• _Passage shown_:
· · · · · · ·

# Should children have scheduled activities or be left more time for free play?



## ai.tran.75 (Feb 26, 2014)

Should children have scheduled activities or be left more time for free play?

Edit : which do you find more important


----------



## niss (Apr 25, 2010)

They need both.

EDIT: Both are equally important.


----------



## AmandaLee (Aug 13, 2014)

Children already attend school roughly 8 hours a day, 5 days a week. That alone is a scheduled activity. Dare I assume that especially older children spend a substantial amount of time each week on homework and school projects...? I think spontaneous play should be encouraged more during the hours that children actually have "off". It's less than one might think.

It is sadly not uncommon where I live that parents pressure their children to attend scheduled recreational activities like sports even though the child would rather stay at home and read a comic book or play video games. Especially introverted children need their alone-time to recharge. Parents should respect the child's choice of recreational activity.

· · · · · · ·

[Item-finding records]
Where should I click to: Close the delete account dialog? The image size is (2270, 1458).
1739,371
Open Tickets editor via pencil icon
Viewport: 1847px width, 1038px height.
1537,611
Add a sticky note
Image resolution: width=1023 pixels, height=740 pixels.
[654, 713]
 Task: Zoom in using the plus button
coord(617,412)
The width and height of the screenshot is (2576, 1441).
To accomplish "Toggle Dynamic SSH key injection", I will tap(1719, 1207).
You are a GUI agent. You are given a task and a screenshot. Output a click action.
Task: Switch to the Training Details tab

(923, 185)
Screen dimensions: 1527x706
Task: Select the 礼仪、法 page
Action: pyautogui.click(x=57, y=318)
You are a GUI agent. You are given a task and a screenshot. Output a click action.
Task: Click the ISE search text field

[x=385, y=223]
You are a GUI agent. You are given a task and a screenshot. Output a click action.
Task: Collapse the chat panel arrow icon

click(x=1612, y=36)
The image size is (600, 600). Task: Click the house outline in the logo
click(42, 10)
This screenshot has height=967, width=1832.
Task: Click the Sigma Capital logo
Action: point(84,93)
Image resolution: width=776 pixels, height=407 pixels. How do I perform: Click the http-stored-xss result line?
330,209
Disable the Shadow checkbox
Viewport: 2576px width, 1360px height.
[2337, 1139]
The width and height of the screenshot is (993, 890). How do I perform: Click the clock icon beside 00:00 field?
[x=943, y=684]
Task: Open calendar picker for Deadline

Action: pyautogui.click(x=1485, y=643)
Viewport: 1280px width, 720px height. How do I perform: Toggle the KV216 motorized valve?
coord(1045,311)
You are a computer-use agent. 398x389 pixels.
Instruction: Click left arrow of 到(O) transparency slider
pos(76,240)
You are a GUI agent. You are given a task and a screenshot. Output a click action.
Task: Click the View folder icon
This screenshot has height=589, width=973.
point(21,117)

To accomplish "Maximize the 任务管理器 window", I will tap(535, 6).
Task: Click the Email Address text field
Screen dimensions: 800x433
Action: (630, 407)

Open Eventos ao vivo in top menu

· · · · · · ·

• _Written task_:
Carry the forum thread on scheduled activities versus free play for children forward from its last post.

• _Answer to the exercise_:
----------



## PaladinX (Feb 20, 2013)




----------



## noz (Dec 7, 2009)

won't the optimum balance between the two depend on the J/P dichotomy ?


----------



## The Chameleon (May 23, 2014)

What kind of "scheduled activities"? Like, sports teams and stuff? Let the kid decide if they want to do that stuff, if I ever had kids I certainly wouldn't force them into sports/clubs/etc.


----------



## lightwing (Feb 17, 2013)

As a father of 5, I would say they need both, as any human being does. In keeping with reality, I think it's important to give our kids less free play time than meaningful activity time. It's important to learn a good work ethic, and kids, when left to themselves will gravitate toward frivolity (not always a bad thing) rather than self-education.


----------



## ai.tran.75 (Feb 26, 2014)

lightwing said:


> As a father of 5, I would say they need both, as any human being does. In keeping with reality, I think it's important to give our kids less free play time than meaningful activity time. It's important to learn a good work ethic, and kids, when left to themselves will gravitate toward frivolity (not always a bad thing) rather than self-education.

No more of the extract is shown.